Children have a good sense of critical thinking by their teen years, and as Sears points out, this is the time when parents are truly helping their kids form life skills. "You can try to help the teen think beyond the immediate moment, and instead focus on future benefits of good choices," he advises. "Learn to use whatever currency is important to the teen as a natural consequence to the problem: phone time, time with friends, or earning the right to use the car."


Teens know what words they should or shouldn't say, and know when to use them to push their parents' buttons. As a result, it's important to up the stakes so children know there are still punishments for not listening. "Create a swear jar, and place a dime or quarter from their savings every time they swear," suggests Patel. "Identify when and where your child swears most, and see if you can create a different coping tool. Squeeze a stress ball, take three deep breaths, and walk away from the situation as an example."

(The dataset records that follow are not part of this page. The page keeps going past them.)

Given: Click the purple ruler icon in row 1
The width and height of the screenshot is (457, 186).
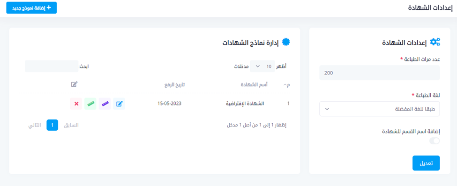Looking at the screenshot, I should 105,104.
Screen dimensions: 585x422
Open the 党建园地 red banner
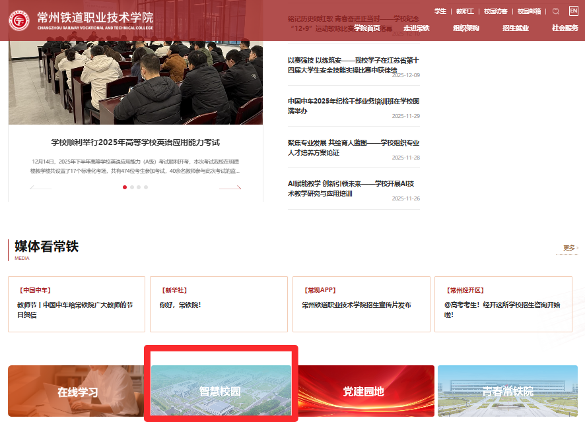coord(364,391)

Sears says parents should lead by example and demonstrate the importance of word choice when among groups. "Explain that it might be fine to do it among friends, but insist that proper etiquette is followed in certain situations," he says. "Offer additional choices in words that are similar in emotion, you can even say 'beep,' but the goal is to have words that are socially and age-appropriate," adds Patel.

Phone addiction

Parents are often as attached to their phones as children, so this is one habit that may require development as a family. For Sears, it's about creating experiences that will keep everyone off their devices. "We don’t really look at total time on the phone, but we do insist that there are times that the phone isn’t used, such as meal times, bed time, and short car rides," he says. "We do the car rides to get the kids' attention out the window and see the world around them — and hope that habit will persist once they start driving alone. With these 'No Phone Zones,' it gives us the quality family time that is important, and then allows us to not be constantly telling the kids to get off their phones the rest of the time."

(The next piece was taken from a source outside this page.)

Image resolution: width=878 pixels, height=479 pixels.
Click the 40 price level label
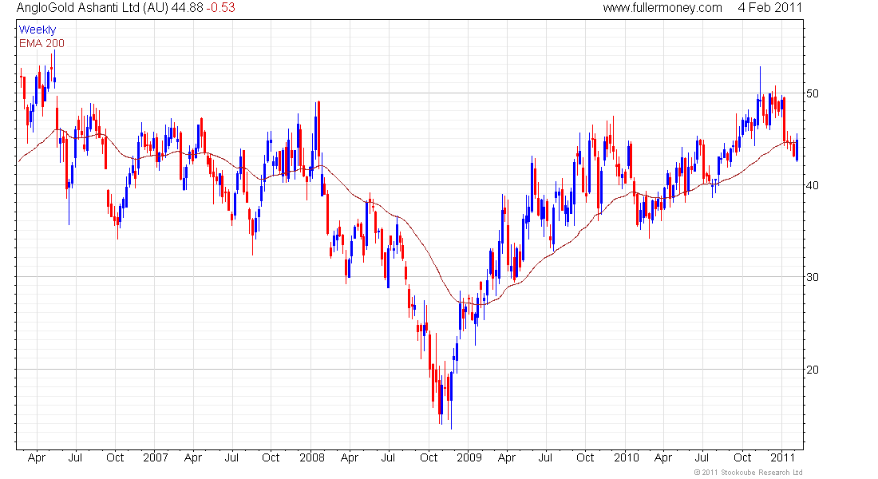[813, 185]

According to Patel, it's also important for teens to understand that having a phone is a luxury instead of an essential requirement. "Discuss with your teen that having a phone is a privilege not a necessity," says Patel. "Privileges can be taken away and put on break." Patel also stresses the significance of understanding how life without a device can have a positive effect on a teenager's well-being. "No cell phone use 30 minutes before bed to create better sleep habits," she suggests. "Practice digital break exercise, for example skipping Snapchat for a week, and then document how your child felt with this pause: more time, more connections, confidence, etc."

Not focusing on schoolwork

Schoolwork only increases as children get older, as does the significance of staying on top of it. As Patel points out, there are two key components of school success — self-discipline and grit — and attention to tasks is a life skill that can start when children are toddlers. "Create a workplace or study zone with no distractions to help your child focus, and keep their cell phone outside the area," suggests Patel. "Set up an area for completed work, so your teen can see what has been completed to feel a sense of accomplishment."

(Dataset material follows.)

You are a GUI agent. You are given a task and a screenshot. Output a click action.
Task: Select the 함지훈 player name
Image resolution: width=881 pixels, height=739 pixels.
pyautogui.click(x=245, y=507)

Patel also recommends implementing movement breaks while teens are working, and having them start with their least-favorite assignment or subject first.

For Sears, it's about pointing out that there are consequences in life for not staying on task. "We tell our teen that if grades are good, then bedtimes and phone limits are less important," he says. "Our youngest is almost 15 and is talking about what kind of car she wants to get.  She is also looking forward to the independence that a driver’s license can bring.  We often remind her that operating a vehicle takes responsibility, and by her showing us that she can take care of little things like putting away her dirty dishes, we are more likely to believe that she can take care of the big things — like using the family car."